Nothing but a number is expected: the count of lines in the data below that include "Task".

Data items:
####################

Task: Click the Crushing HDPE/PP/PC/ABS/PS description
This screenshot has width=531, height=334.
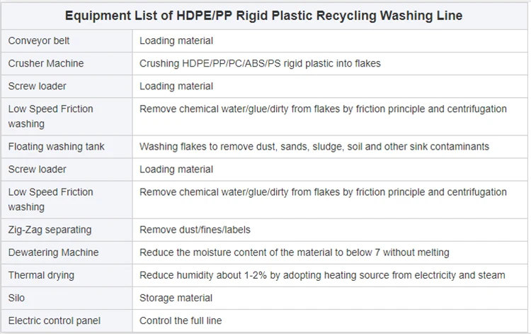Action: pyautogui.click(x=260, y=64)
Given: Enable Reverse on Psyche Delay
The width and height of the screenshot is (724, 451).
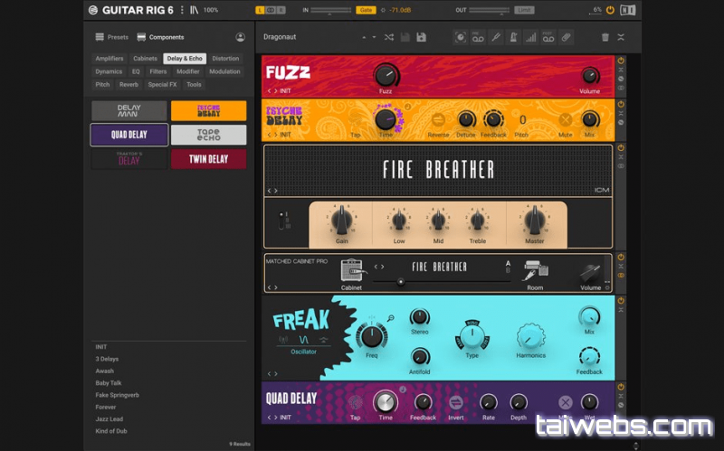Looking at the screenshot, I should tap(438, 120).
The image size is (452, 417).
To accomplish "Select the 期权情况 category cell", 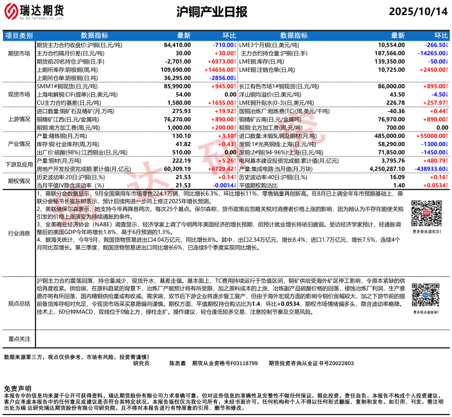I will click(18, 182).
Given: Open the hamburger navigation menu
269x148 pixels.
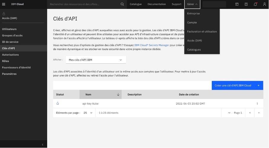Looking at the screenshot, I should coord(4,4).
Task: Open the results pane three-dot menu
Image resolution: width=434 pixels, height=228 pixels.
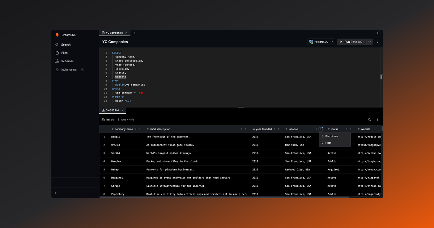Action: (378, 119)
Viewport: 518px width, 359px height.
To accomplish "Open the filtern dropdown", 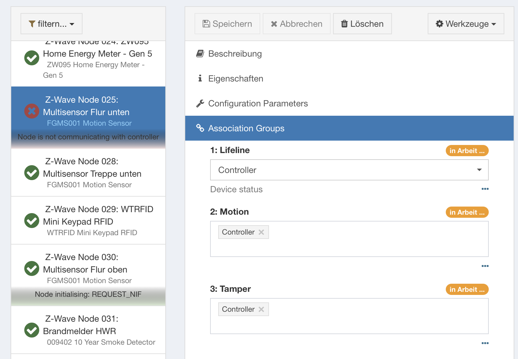I will (51, 24).
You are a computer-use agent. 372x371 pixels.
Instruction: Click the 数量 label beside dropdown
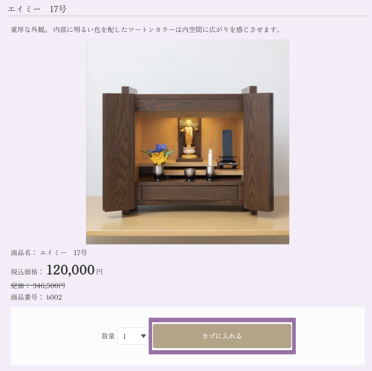point(108,336)
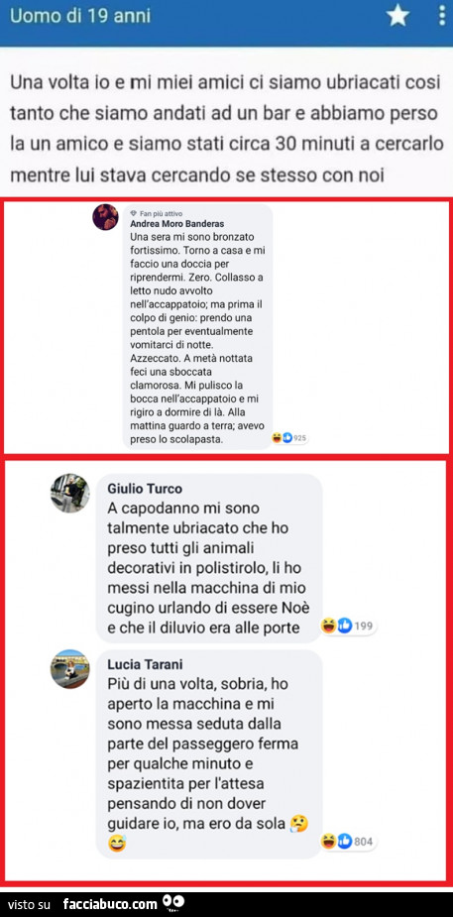Show the 804 reactions count
The width and height of the screenshot is (453, 917).
[x=363, y=842]
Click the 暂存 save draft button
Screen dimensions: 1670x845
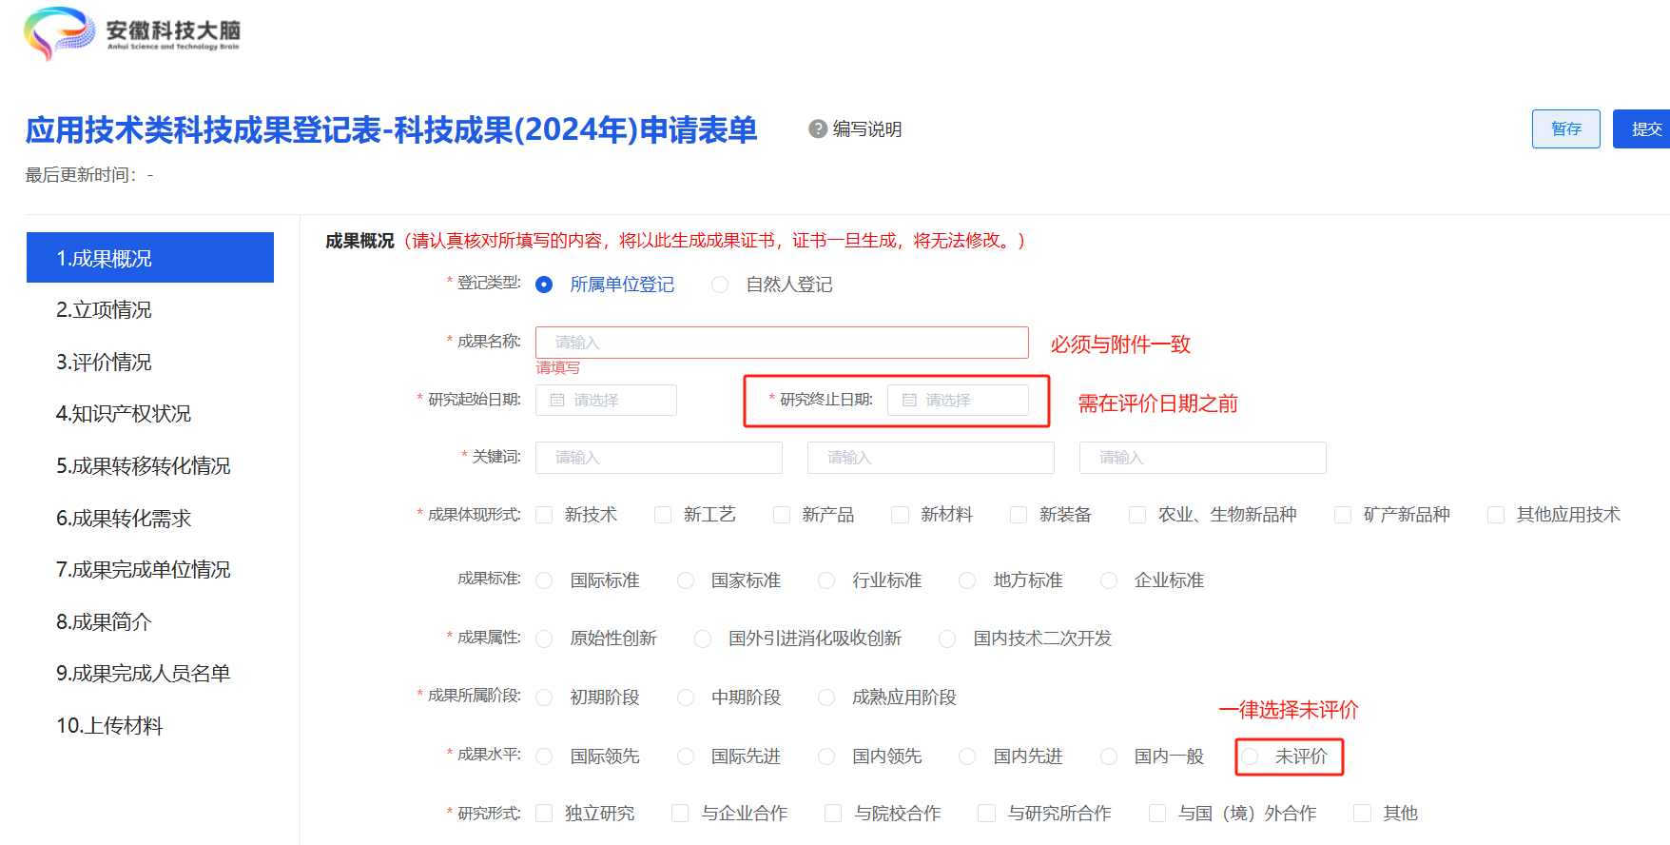pos(1566,128)
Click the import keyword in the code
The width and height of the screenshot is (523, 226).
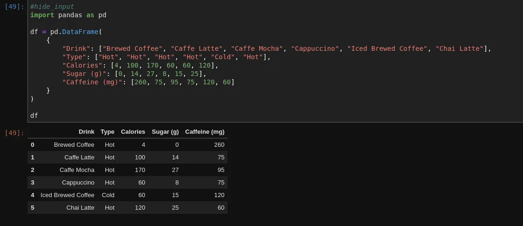[x=42, y=15]
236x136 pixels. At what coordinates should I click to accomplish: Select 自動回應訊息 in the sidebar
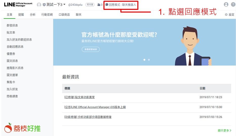pyautogui.click(x=15, y=47)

####################

RESULT BELOW: 2